Content starts
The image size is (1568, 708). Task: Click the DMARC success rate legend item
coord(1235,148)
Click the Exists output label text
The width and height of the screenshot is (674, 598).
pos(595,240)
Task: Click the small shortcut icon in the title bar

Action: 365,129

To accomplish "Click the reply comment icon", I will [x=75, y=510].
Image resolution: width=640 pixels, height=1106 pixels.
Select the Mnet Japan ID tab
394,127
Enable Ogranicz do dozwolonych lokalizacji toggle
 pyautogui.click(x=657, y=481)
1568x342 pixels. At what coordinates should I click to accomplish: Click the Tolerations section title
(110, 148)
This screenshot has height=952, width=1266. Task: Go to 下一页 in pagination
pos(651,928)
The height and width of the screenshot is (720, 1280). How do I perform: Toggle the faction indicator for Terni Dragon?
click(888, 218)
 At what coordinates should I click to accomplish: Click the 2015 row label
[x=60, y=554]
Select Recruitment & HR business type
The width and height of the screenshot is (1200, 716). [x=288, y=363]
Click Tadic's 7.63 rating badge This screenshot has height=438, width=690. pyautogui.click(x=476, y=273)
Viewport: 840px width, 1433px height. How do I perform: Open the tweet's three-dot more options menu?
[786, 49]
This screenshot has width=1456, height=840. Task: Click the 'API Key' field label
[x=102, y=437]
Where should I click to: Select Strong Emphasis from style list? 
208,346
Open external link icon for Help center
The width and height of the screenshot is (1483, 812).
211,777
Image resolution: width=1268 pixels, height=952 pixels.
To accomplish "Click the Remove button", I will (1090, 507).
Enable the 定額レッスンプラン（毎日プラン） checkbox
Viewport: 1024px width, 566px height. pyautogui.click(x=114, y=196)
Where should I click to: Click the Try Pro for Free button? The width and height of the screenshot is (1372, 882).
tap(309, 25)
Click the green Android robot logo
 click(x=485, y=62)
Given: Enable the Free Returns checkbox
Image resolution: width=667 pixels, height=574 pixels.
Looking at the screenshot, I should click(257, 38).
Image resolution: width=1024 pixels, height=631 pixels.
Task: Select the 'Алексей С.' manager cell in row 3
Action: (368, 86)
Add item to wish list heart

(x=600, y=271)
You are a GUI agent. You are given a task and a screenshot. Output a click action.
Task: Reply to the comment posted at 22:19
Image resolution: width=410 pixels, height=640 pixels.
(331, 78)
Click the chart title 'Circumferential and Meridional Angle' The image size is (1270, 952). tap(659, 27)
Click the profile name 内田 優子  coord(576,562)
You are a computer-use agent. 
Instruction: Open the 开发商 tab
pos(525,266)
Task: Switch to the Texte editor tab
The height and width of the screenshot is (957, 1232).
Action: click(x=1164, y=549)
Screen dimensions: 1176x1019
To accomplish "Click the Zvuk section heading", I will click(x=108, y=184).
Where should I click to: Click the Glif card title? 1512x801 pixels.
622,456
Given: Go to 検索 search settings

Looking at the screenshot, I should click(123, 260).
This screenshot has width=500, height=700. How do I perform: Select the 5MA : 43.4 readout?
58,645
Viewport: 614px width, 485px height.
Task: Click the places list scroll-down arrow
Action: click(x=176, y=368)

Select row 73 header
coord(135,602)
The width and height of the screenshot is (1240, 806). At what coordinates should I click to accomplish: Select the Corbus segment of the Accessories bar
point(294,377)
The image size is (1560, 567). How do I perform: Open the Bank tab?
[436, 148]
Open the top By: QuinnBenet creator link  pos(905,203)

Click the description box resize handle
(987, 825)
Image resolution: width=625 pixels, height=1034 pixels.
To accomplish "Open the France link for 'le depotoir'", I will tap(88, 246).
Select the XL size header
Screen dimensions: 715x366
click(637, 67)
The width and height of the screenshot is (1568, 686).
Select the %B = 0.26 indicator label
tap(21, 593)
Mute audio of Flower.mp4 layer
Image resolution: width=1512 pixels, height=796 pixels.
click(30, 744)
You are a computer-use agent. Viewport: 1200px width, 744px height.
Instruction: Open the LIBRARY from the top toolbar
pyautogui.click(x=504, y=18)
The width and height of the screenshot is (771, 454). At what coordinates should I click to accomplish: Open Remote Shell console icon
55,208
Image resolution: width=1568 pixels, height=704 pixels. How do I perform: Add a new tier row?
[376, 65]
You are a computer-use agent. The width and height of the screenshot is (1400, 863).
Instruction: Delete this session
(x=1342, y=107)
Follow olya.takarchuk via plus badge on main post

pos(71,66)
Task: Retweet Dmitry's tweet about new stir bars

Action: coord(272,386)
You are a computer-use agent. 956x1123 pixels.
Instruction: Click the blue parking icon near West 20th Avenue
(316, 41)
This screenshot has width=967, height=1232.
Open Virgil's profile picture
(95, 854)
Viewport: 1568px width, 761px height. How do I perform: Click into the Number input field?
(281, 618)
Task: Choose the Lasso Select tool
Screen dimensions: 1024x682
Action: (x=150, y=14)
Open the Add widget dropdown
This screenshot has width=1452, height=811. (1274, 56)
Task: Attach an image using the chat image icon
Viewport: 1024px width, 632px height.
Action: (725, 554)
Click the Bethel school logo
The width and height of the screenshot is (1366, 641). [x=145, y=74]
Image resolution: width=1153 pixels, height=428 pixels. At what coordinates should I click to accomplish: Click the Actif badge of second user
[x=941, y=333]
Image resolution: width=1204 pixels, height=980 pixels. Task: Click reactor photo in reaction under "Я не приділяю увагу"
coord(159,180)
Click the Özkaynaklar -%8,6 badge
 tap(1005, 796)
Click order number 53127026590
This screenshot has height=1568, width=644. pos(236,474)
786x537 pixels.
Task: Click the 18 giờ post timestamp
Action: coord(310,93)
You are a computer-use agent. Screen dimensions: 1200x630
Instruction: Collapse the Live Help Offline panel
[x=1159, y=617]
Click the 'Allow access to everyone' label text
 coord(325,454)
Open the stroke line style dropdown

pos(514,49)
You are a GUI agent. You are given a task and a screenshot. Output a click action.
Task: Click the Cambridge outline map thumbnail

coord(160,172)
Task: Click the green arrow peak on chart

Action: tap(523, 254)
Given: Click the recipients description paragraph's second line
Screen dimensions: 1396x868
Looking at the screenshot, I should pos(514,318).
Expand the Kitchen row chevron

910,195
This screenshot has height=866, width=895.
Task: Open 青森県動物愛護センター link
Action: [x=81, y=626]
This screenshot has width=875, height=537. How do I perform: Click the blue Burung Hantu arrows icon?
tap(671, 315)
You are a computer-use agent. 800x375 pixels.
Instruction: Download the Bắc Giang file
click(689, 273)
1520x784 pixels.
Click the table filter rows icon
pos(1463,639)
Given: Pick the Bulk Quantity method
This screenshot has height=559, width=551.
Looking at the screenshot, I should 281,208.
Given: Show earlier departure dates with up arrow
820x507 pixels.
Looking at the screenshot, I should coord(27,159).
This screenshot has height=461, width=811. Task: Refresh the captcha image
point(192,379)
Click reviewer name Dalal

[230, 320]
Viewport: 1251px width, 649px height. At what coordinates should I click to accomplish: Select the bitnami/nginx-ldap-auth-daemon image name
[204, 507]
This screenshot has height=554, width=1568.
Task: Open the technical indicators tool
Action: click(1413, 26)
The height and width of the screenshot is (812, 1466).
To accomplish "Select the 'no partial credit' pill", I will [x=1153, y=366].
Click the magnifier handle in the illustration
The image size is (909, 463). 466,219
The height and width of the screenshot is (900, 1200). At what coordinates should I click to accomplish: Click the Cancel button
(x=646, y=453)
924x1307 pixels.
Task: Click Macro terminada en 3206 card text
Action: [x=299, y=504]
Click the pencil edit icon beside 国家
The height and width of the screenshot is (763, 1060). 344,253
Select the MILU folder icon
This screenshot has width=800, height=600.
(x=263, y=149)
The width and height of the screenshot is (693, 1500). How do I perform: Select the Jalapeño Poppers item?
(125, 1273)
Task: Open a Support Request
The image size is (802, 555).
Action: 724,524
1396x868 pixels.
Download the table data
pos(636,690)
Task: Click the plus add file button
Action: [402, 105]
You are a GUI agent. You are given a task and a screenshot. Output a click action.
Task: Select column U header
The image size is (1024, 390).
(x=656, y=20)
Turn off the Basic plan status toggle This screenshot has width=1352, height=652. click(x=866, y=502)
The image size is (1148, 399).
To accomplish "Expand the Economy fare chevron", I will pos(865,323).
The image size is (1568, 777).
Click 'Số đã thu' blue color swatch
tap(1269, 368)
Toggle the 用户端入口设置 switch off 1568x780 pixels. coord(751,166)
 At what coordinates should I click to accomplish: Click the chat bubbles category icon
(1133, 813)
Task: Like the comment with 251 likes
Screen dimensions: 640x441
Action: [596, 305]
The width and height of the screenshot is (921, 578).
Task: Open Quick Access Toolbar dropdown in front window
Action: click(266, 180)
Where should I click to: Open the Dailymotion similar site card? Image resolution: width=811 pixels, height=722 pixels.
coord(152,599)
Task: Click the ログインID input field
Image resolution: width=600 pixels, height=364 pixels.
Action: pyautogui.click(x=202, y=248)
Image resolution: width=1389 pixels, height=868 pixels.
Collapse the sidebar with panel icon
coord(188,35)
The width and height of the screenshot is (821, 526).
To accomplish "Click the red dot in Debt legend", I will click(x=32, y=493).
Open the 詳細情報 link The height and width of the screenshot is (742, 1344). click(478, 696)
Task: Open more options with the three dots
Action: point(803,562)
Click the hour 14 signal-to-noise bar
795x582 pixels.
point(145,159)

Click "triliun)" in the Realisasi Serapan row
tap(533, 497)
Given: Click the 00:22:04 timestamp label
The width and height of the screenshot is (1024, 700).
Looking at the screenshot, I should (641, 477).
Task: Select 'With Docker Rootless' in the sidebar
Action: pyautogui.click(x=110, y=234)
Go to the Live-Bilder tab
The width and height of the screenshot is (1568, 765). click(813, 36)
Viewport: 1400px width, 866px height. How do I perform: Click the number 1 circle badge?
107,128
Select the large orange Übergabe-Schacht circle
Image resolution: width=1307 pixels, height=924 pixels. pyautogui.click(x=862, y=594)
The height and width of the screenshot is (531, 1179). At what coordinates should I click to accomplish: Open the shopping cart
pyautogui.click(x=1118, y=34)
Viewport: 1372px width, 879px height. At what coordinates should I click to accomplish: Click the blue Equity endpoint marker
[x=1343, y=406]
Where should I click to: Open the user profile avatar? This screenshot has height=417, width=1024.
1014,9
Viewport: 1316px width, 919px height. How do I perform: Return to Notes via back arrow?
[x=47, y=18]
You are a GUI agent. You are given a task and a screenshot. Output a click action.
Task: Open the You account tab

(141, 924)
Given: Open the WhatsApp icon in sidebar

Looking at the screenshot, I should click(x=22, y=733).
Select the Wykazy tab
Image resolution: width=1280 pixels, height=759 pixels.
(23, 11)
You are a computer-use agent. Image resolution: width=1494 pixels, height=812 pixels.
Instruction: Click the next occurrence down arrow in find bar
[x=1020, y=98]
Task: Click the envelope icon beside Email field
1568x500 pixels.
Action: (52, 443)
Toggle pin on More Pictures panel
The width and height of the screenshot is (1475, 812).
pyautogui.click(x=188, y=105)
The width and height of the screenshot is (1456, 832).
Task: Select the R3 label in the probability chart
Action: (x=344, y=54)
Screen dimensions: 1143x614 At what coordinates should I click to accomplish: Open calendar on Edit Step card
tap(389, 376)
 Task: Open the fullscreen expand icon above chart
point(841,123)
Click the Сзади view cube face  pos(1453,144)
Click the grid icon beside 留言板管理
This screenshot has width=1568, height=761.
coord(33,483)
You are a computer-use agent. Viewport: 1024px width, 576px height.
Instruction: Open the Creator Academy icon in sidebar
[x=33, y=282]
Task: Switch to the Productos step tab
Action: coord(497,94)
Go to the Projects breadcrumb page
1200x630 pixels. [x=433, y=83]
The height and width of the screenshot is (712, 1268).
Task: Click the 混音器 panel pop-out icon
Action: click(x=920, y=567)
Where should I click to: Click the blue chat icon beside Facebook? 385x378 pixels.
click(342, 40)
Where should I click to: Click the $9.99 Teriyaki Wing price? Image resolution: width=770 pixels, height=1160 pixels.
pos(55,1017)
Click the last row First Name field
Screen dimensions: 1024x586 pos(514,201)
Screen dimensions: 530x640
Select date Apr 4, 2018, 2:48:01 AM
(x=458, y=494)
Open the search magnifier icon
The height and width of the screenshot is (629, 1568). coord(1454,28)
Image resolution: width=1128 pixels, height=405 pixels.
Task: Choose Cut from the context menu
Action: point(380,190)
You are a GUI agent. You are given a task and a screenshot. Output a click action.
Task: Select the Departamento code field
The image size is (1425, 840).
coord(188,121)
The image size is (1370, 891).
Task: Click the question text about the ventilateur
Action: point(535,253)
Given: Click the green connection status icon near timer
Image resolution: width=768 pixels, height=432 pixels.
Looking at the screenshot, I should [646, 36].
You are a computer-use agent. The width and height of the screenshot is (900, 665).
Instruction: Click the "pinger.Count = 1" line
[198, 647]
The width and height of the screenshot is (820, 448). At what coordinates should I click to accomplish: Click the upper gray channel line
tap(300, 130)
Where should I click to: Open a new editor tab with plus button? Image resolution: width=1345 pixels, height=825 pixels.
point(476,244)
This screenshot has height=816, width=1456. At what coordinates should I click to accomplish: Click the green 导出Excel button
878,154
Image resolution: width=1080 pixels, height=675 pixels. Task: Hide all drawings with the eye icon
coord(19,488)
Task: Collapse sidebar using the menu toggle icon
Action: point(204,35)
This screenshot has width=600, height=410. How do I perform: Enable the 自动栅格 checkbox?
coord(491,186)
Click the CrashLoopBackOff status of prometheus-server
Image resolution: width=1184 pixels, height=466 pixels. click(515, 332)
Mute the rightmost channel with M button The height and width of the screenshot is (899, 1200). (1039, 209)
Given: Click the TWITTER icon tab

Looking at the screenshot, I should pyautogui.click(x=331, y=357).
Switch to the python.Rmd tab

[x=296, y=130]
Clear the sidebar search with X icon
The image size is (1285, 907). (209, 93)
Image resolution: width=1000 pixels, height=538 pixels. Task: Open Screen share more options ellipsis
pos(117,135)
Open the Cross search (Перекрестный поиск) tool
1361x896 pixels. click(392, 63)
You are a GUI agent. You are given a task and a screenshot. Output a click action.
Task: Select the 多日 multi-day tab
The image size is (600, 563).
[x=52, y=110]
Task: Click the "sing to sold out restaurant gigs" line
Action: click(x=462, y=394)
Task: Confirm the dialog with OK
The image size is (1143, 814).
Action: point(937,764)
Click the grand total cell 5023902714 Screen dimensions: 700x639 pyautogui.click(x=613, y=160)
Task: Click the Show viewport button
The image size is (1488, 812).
Content ends
- _Assignment_
Look through the entries for lines containing the word "Mute" and return each one.

- _Answer section_
Mute audio of Flower.mp4 layer
Mute the rightmost channel with M button The height and width of the screenshot is (899, 1200). (1039, 209)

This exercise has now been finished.